What to do ▸
1 - List every sum of money that the article about the hotpot complaint mentions.
2 - In the article about the hotpot complaint, what did the Shenzhen outlet's manager tell Ni the paper probably was?

Reading text ▸
Is this China’s unluckiest diner? She ‘found a sanitary pad in her hotpot’ … twice in the space of two days

Shenzhen woman asks Haidilao for US$145,000 compensation, then claims the same thing happened in a different restaurant 24 hours later

A woman claiming she found a sanitary pad in her restaurant meal has seen her story come under scrutiny after it emerged she made the same complaint in a different eatery the following night.

The woman, surnamed Ni, demanded a million yuan (US$145,600) from hotpot chain Haidilao after pulling a paper object that she described as a sanitary towel out of her pot on Friday night.

The manager of the outlet in Shenzhen, which borders Hong Kong, told her the paper was probably the wrapping from the meat.

But Ni dismissed the suggestion, posting footage of the object next to the restaurant’s wrapping paper online saying “you can see this is a sanitary pad”, and demanded compensation.

Rat in hotpot shocks pregnant woman, shuts down restaurant in eastern China

She returned to the branch the next day for further discussions with the management. Southern Metropolis Daily reported that at some point in her discussions with the restaurant she and her companion had become so enraged that they started busting up furniture, prompting the Haidilao staff to call the police.

Police arrived and determined that Ni should pay for the damaged restaurant property. They also collected surveillance footage to review as part of their ongoing investigation into the incident.

The story, which has gone viral on Chinese social media, comes less than a week after the popular mainland hotpot chain launched its initial public offering of nearly US$1 billion in Hong Kong.

[Pixel coordinate grounding data]

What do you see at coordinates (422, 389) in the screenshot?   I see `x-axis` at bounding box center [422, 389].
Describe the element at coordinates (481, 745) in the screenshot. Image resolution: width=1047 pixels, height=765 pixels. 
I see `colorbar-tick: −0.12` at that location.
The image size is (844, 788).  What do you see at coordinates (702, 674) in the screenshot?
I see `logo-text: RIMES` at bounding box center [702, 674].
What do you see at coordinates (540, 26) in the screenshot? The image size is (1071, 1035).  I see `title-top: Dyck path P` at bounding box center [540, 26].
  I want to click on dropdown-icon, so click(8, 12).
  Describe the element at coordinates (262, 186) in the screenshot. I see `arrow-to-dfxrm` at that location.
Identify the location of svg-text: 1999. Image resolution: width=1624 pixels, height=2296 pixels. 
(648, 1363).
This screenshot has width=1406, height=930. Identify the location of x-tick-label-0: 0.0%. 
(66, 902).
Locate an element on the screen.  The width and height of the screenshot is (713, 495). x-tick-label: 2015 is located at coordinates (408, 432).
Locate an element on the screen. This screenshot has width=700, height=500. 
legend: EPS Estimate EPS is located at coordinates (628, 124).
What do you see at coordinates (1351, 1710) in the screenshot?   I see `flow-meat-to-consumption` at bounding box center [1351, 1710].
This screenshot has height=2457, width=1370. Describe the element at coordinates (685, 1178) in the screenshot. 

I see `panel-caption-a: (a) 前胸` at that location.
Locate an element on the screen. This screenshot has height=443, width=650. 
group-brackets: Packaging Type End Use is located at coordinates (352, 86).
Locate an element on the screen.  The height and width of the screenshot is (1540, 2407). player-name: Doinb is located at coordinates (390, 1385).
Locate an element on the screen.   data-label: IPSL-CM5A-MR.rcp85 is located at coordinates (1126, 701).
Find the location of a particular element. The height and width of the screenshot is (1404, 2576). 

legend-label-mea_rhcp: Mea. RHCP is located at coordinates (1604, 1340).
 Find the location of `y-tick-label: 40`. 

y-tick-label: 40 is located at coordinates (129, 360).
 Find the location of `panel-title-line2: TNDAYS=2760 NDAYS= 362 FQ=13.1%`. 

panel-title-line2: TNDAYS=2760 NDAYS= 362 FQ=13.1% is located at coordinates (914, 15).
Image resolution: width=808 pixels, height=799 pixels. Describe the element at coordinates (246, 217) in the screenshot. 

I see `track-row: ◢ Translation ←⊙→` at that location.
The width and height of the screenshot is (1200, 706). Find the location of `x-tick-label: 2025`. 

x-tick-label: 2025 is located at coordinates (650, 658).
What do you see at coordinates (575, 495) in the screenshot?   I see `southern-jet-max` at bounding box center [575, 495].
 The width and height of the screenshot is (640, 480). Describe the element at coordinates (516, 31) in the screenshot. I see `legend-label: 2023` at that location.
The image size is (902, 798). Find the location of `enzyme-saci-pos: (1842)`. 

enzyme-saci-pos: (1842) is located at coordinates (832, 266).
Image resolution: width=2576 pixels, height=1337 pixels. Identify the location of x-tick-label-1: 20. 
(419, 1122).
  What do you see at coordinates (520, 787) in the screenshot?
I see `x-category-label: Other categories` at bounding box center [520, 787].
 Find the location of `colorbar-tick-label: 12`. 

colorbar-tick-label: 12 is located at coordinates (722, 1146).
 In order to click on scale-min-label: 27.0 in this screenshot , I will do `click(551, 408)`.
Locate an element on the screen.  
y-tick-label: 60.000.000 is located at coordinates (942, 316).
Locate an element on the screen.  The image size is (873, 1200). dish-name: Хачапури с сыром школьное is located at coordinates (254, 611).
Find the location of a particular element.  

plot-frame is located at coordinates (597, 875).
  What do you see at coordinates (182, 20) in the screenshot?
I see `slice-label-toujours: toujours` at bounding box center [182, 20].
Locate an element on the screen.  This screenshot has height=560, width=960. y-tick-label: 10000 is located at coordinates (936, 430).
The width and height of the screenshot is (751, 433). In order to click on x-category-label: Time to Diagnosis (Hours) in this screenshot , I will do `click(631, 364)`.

Activity answers ▸
1 -
US$145,000
a million yuan
US$145,600
nearly US$1 billion

2 - The wrapping from the meat.